Insulin Change Stress

Lily's insulin was recently changed to Fiasp. This is a more fast acting insulin that is given after she consumes carbs, instead of before. We see how many she eats and give her the amount of insulin required. It sounds like a way better solution than giving her insulin based on what we think she will consume. I, however, was not so excited about this change.

It had been almost five weeks of the same insulin, constantly changing her ratios and sliding scale to fit her needs with this insulin. Then, what felt like in the blink of an eye, another change, and a big one. A whole new insulin, which means a whole new routine. Everything has been moving so much on me lately, nothing seems to stay still long enough for me to fully adjust to it before it changes somehow. I feel like I can't get ahead..

I'll explain more of why I wasn't happy about this change, because I feel like some people can't understand why I would have wanted to stay with the insulin that sounds harder to manage. Having a toddler that is constantly going through different phases can make it hard to know how much she will eat on any given day. But this never stressed me out. If I gave her insulin for 35g of carbs and she only ended up eating 20g I knew ways of getting those 15g into her. Maybe we would share an extra special desert that night, maybe I would give her milk, or her favourite, goldfish. Getting sugars into her was never an issue for me.

The first reason I was skeptical about Fiasp was because I didn't like the idea of letting her levels rise while she was eating, and then dealing with them once higher. I liked knowing the insulin was working at the carbs while she was consuming them with the old insulin. There are no immediate consequences to Lily's levels going high and then coming down, but there are long term effects. I have read about issues that type 1 diabetics encounter later in life, and they weigh on me daily. I don't want her to have those issues later in life. She deserves the most amazing quality of life now, and for the rest of her life. I don't want to just focus on today. What we do today effects her tomorrow.

Another reason I was nervous about switching, and I know this one will sound silly to some, was because it was not immediately recommended to us. This insulin was the back-up insulin. I don't want the back-up plan, because why is it not good enough to be the first plan? Why aren't all young children on this at the start if it is easier to control? It makes me nervous that it isn't as good. Maybe it does affect them later in life and this is why they avoid giving it to people unless they cannot maintain healthy levels on the recommended insulin. I try to tell myself that this is just me being a 'crazy mom', but I can't help but feel like there is a reason behind this being the second option.

The last reason is because of how aggressive it is. It concerned me that it is so fast acting, and if this could cause issues with more lows happening, or if her levels dropping so quickly could effect her. I don't necessarily love the idea of giving her really aggressive medication 5-6 times a day. Unfortunately we have been experiencing more lows since the switch. We are now trying to discuss different foods to feed her to deal with these lows and which ratios need adjusting. More moving parts, great, just what I needed.

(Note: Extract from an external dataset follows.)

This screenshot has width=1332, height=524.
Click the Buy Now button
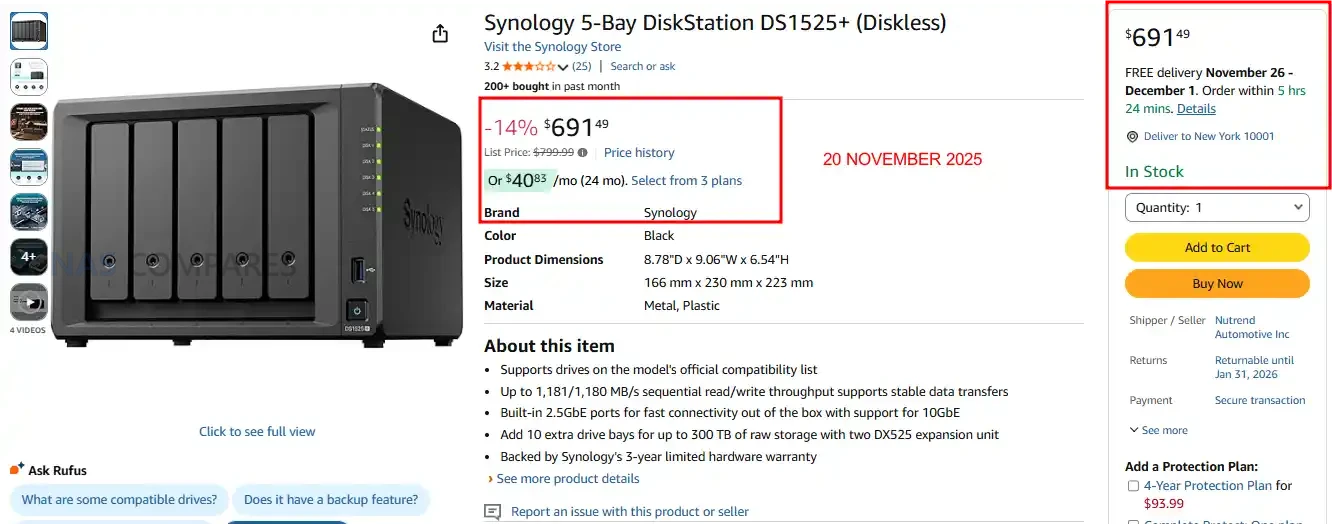(x=1217, y=284)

I decided that I would give this insulin a solid chance, against my better judgement. I am trusting the team at CHEO to do what is best for my daughter and I will have faith in knowing they would not do something that is not in her best interest. They are doing their part in this, so I will do my part. I will do what is needed to try to make it work. I will be doing some more research on meals that Lily would enjoy that have both quick and slow releasing sugars to try to maintain balanced levels throughout the day. We will adjust the ratios safely and slowly to find what works best for her. I feel like this is a full time job. Preparing meals that are balanced for what she needs, researching new and existing medicines, giving her the necessary injections, the list goes on and on. So cheers to never getting ahead on things, to constantly trying to keep up, doing our best to be the best for her.